Would you write out the data below exactly, with every line intact?
BEGIN Data records
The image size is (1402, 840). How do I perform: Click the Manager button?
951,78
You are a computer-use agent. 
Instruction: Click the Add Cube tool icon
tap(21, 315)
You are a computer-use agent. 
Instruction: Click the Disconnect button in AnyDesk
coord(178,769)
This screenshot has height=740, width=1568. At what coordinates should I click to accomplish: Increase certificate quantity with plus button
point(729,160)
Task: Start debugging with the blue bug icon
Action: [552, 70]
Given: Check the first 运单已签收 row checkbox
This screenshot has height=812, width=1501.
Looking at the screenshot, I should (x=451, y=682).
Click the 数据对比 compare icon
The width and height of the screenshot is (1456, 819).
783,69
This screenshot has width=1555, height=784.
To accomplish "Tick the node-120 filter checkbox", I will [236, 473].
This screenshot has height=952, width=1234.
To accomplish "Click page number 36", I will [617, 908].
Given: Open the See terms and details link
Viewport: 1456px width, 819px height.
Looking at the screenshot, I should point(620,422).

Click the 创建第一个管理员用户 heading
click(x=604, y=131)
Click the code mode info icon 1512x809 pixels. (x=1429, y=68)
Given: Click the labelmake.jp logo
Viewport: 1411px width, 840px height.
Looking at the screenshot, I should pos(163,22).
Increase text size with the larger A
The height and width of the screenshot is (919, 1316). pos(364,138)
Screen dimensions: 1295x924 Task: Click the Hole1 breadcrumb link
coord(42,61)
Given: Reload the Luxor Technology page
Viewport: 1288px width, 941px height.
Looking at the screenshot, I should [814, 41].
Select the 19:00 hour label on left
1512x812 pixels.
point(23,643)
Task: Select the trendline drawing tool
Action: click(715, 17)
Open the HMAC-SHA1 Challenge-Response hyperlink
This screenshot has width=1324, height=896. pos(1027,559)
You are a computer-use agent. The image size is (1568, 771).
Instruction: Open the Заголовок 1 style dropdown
END Data records
§ **Task result**:
The image size is (1402, 840). How do I perform: Click the Manager button?
951,78
You are a computer-use agent. 
Instruction: Click the Add Cube tool icon
tap(21, 315)
You are a computer-use agent. 
Instruction: Click the Disconnect button in AnyDesk
coord(178,769)
This screenshot has height=740, width=1568. At what coordinates should I click to accomplish: Increase certificate quantity with plus button
point(729,160)
Task: Start debugging with the blue bug icon
Action: [552, 70]
Given: Check the first 运单已签收 row checkbox
This screenshot has height=812, width=1501.
Looking at the screenshot, I should (x=451, y=682).
Click the 数据对比 compare icon
The width and height of the screenshot is (1456, 819).
783,69
This screenshot has width=1555, height=784.
To accomplish "Tick the node-120 filter checkbox", I will [236, 473].
This screenshot has height=952, width=1234.
To accomplish "Click page number 36", I will [617, 908].
Given: Open the See terms and details link
Viewport: 1456px width, 819px height.
Looking at the screenshot, I should point(620,422).

Click the 创建第一个管理员用户 heading
click(x=604, y=131)
Click the code mode info icon 1512x809 pixels. (x=1429, y=68)
Given: Click the labelmake.jp logo
Viewport: 1411px width, 840px height.
Looking at the screenshot, I should pos(163,22).
Increase text size with the larger A
The height and width of the screenshot is (919, 1316). pos(364,138)
Screen dimensions: 1295x924 Task: Click the Hole1 breadcrumb link
coord(42,61)
Given: Reload the Luxor Technology page
Viewport: 1288px width, 941px height.
Looking at the screenshot, I should [814, 41].
Select the 19:00 hour label on left
1512x812 pixels.
point(23,643)
Task: Select the trendline drawing tool
Action: click(715, 17)
Open the HMAC-SHA1 Challenge-Response hyperlink
This screenshot has width=1324, height=896. pos(1027,559)
You are a computer-use agent. The image size is (1568, 771).
Instruction: Open the Заголовок 1 style dropdown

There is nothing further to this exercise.